About this task: The output is the lines below from the one with "Task: Click the US flag icon" through the one with "Mute Desktop Audio", both included, printed exactly and with no other line.

Available data:
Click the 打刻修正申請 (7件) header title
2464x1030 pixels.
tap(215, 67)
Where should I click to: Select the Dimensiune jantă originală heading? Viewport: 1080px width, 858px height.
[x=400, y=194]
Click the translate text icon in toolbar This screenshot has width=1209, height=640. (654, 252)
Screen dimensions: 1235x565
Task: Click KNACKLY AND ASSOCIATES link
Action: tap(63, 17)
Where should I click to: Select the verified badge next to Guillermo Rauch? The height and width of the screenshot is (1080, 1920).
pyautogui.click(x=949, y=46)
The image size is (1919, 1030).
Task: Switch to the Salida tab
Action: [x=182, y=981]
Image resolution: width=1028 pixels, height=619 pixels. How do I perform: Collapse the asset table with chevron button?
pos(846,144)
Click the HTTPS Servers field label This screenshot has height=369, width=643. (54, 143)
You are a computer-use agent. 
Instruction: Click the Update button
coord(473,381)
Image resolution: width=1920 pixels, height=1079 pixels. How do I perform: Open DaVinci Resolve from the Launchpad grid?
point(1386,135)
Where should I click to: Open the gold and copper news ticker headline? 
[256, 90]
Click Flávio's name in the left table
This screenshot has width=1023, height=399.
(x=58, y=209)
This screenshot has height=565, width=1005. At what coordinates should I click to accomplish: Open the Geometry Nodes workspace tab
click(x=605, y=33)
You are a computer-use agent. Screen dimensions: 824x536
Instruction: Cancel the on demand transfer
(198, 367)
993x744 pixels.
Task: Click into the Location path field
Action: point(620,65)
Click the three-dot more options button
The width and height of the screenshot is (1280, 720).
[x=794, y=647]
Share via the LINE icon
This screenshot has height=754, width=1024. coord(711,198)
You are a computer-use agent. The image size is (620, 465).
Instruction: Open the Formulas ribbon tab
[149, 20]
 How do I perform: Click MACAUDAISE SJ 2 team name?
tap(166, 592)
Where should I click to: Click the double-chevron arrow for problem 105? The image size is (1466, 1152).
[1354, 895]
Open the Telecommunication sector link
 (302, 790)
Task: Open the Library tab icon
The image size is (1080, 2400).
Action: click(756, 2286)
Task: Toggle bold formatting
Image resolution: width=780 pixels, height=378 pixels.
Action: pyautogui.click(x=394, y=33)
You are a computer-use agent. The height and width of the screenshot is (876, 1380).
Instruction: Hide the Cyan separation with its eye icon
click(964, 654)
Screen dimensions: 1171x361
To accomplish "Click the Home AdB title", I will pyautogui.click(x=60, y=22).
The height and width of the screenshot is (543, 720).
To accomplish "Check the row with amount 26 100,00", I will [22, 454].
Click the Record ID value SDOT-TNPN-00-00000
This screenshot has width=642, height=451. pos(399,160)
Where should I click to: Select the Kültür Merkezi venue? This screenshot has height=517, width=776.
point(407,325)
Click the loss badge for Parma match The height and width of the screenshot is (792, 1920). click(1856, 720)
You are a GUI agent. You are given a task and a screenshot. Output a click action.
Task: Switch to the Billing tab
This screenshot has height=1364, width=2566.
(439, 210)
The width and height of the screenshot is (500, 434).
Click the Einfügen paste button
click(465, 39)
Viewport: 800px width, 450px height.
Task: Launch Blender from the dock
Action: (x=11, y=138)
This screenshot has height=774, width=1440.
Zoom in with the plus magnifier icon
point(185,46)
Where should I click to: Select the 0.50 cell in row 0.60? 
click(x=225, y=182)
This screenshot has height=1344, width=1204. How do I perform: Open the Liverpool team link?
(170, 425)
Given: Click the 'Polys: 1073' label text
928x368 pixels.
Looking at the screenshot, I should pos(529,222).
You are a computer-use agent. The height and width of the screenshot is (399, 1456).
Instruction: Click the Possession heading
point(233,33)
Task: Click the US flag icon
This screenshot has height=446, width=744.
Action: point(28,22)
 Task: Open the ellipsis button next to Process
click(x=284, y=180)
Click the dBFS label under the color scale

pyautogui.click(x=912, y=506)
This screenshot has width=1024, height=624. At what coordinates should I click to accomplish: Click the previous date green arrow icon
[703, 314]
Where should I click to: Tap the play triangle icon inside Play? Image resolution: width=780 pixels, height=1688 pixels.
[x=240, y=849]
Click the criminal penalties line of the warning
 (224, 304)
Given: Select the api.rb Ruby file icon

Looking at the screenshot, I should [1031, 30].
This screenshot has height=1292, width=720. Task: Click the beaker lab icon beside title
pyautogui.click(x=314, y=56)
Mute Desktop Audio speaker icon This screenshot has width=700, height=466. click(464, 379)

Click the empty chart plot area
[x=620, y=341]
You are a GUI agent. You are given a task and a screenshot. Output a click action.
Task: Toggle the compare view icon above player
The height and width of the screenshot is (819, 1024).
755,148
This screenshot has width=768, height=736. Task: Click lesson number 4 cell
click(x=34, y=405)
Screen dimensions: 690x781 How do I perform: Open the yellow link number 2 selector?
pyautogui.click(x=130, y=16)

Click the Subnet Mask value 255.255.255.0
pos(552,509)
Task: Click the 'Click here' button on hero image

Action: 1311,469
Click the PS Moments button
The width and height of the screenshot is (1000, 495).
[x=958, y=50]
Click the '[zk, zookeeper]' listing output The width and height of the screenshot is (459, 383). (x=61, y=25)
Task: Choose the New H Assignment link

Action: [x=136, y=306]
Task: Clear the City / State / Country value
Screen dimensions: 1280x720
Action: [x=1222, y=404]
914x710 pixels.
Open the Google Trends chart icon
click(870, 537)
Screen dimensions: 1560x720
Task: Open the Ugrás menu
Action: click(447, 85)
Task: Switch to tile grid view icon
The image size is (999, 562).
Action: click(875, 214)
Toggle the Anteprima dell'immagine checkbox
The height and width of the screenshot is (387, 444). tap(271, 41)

Response below:
Task: Click the US flag icon
This screenshot has height=446, width=744.
Action: point(28,22)
 Task: Open the ellipsis button next to Process
click(x=284, y=180)
Click the dBFS label under the color scale

pyautogui.click(x=912, y=506)
This screenshot has width=1024, height=624. At what coordinates should I click to accomplish: Click the previous date green arrow icon
[703, 314]
Where should I click to: Tap the play triangle icon inside Play? Image resolution: width=780 pixels, height=1688 pixels.
[x=240, y=849]
Click the criminal penalties line of the warning
 (224, 304)
Given: Select the api.rb Ruby file icon

Looking at the screenshot, I should [1031, 30].
This screenshot has height=1292, width=720. Task: Click the beaker lab icon beside title
pyautogui.click(x=314, y=56)
Mute Desktop Audio speaker icon This screenshot has width=700, height=466. click(464, 379)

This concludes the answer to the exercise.